**Exercise requirements:** Continue the methods passage on cell-free DNA liquid biopsy for gastric cancer, starting after its final sentence.

Multi-dimensional cell-free DNA-based liquid biopsy for sensitive early detection of gastric cancer

Study population and samples

The study cohort consisted of 110 patients with pathologically confirmed gastric cancer and 139 participants with non-cancerous conditions enrolled at Zhejiang Cancer Hospital (Hangzhou, China) between October 1st, 2021, and May 30th, 2022. Following the completion of training cohort enrollment, a separate validation cohort comprising 73 gastric cancer patients and 94 non-cancer individuals was collected at the same site from June 1st, 2022, to October 31st, 2022 (Additional file 1: Fig. S1). All participants provided written informed consent. Each participant had a peripheral blood sample (~ 10 ml) collected before other screening tests for gastric cancer, including gastroscopy, CT scans, and blood tests of tumor markers. Plasma was isolated from blood samples within 4 h. cfDNA was then extracted within 72 h and stored at – 80 ℃ for further cfDNA sequencing. All processes were conducted in Zhejiang Cancer Hospital (Hangzhou, China). Both cohorts followed the same protocols for participant enrollment and sample preparations, except that 31 samples collected between September 2022 and October 2022 were processed with a new automated liquid handling platform.

**Data below:**
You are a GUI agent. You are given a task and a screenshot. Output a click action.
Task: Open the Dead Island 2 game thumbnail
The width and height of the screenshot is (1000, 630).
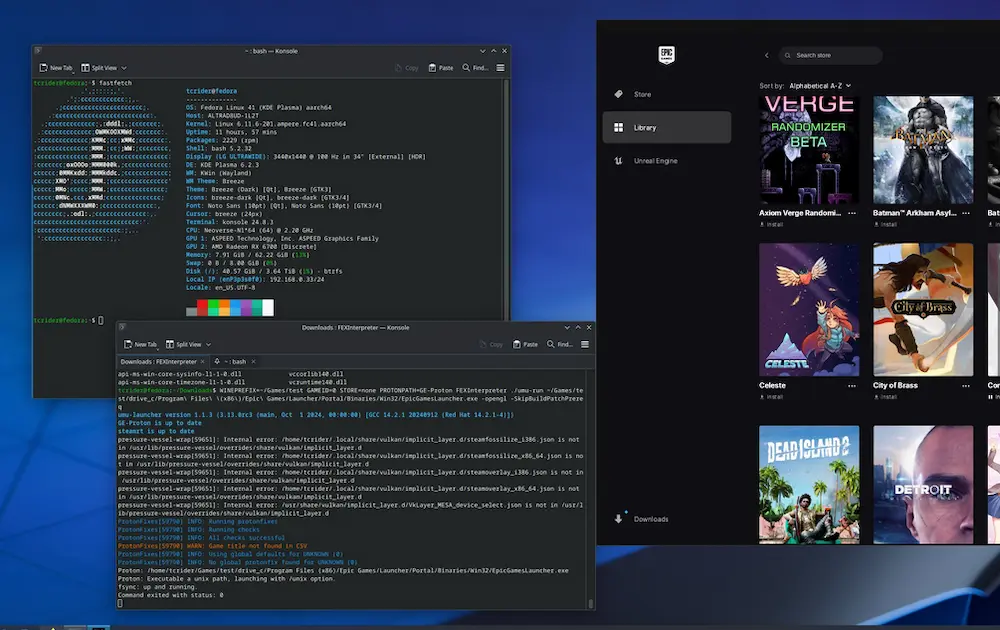(x=809, y=485)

**Exercise result:**
A second validation cohort consisting of cfDNA samples of 47 gastric cancer patients and 49 non-cancer individuals was retrospectively collected from an independent center, Ningbo No.2 Hospital (Ningbo, China). Cases in the Biobank were first filtered using the same inclusion and exclusion criteria as the study cohort. Stratified random selection was then performed to ensure that the demographic distributions (age, sex, postsurgical stage, tumor location, Lauren’s classification, and non-cancerous disease status) of this validation cohort mirrored those of the study cohort. Sample preparations followed the same protocols as the study cohort.

The study was approved by the institutional review board of Zhejiang Cancer Hospital and performed in accordance with the principles of the Declaration of Helsinki.

Cohort inclusion and exclusion criteria

Participants meeting the following criteria were considered eligible for enrollment: (1) individuals aged between 18 and 85 years old; (2) individuals without a prior history of cancer; (3) individuals with a plasma sample that was collected before initial screening tests and passed QC; and (4) individuals who provided informed consent. Eligible individuals were assigned to the appropriate group if they further met the following criteria: (1) gastric cancer group: individuals who were pathologically confirmed with gastric adenocarcinomas by biopsies without concomitant malignancies and received curative surgeries for gastric cancer; and (2) non-cancer group: individuals who showed no signs of cancers based on routine physical examinations, including blood tests, ultrasound and CT, and no sign of gastric cancer from gastric cancer-specific screening tests. The size of the non-cancer group was controlled to match the gastric cancer group.

Participants meeting any of the following criteria were excluded from the gastric cancer group: (1) individuals who were pathologically diagnosed with stage III/IV gastric cancer; (2) individuals who withdrew informed consent; and (3) individuals whose sequencing data failed QC.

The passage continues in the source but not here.